So when Glesta was commissioned by the United States General Services Administration’s Art & Architecture Program to create the Census project, which is installed at the United States Census Bureau Headquarters in Suitland, she had to find a way to make the project less about data and more about something that resonated with her artistic sensibilities.
The result is an exploration of the diverse population of the United States and the various numeric systems used by different cultures.
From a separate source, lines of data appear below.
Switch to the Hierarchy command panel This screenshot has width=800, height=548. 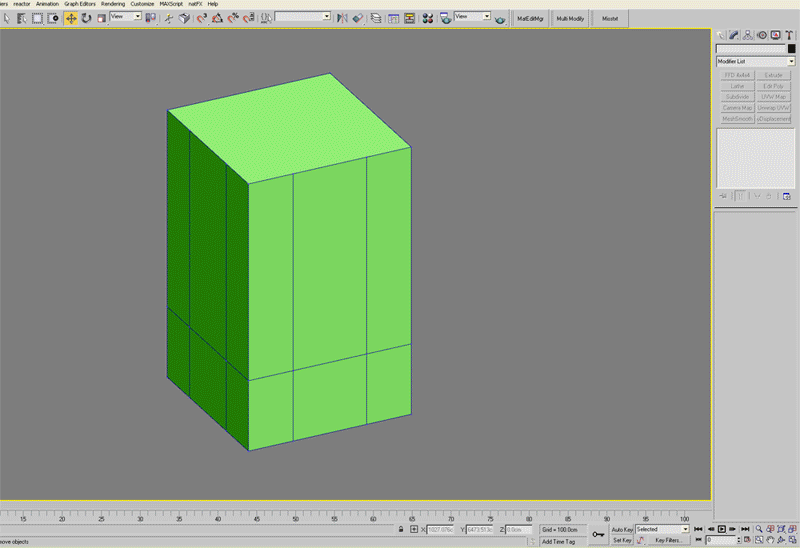(x=748, y=35)
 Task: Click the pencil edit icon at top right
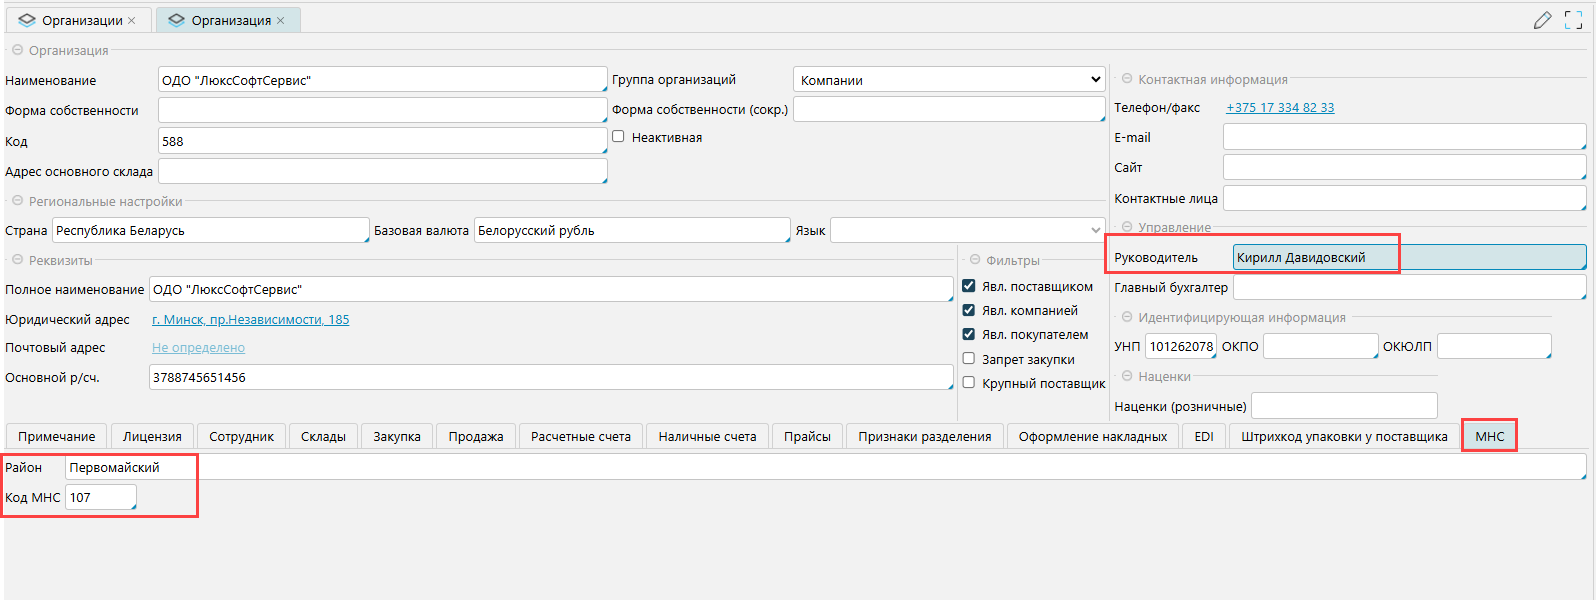point(1542,20)
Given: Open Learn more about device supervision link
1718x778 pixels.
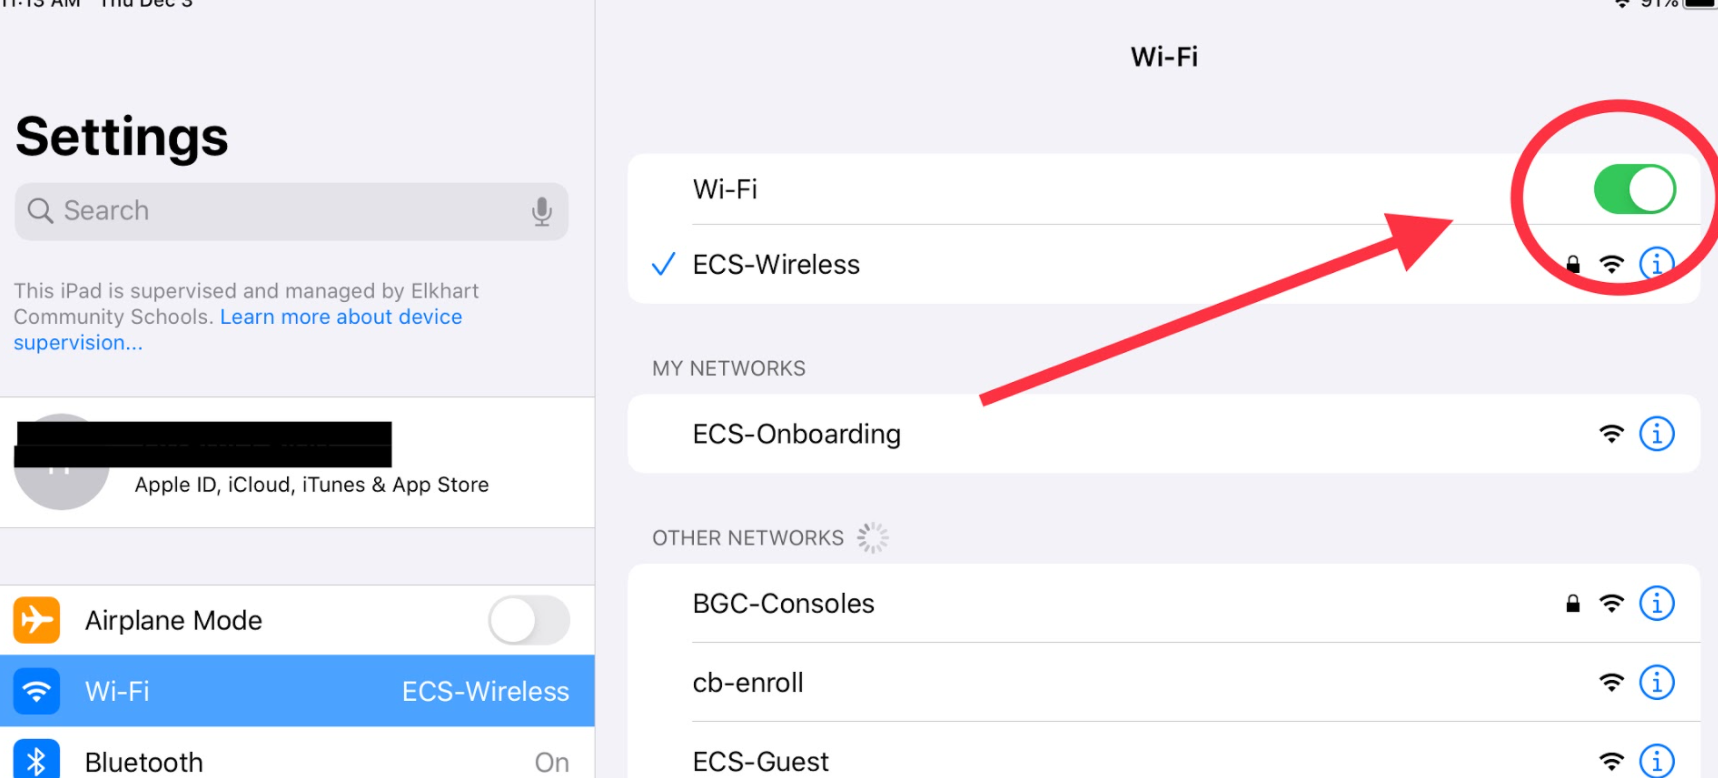Looking at the screenshot, I should [238, 329].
Glesta found particular inspiration in Native American counting systems for two reasons.
“First, they’re America’s indigenous people, and they’ve historically been underrepresented,” she said. “Second, they use a digital—meaning hand-based—counting system, and they express counting in sentences that I found incredibly poetic.”
In addition to representing cultural diversity, another goal of Glesta’s was to create a space for the 10,000 Census employees working at the Suitland headquarters. She increased outdoor seating to accommodate about 100 more people, and she created a path that winds throughout the installation. “I wanted to provide a nice walking space,” she said, “because a lot of the employees like to take walks on their lunch breaks.”
Glesta had “complete and total freedom” in creating the project, including her decision to use all the space that she did. “It’s pretty vast,” she acknowledged. “It wasn’t commissioners’ intention for a project to fill all seven acres. They were probably just expecting a single piece of art.”
Glesta performed extensive research for the project, and noted that though immigration issues have recently been the subject of intense debate, they’ve always been a hot topic in American history. “I am actually not sure that this is different from any other time in history in the United States,” she said.
What is different this year, according to Glesta, is the effort to raise public awareness of the Census. “There’s a real reaching out to the American people with this Census,” she said. “It’s a tool for our own empowerment, so the government can have a sense of our needs and what services to provide. We shouldn’t be fearful of being counted.”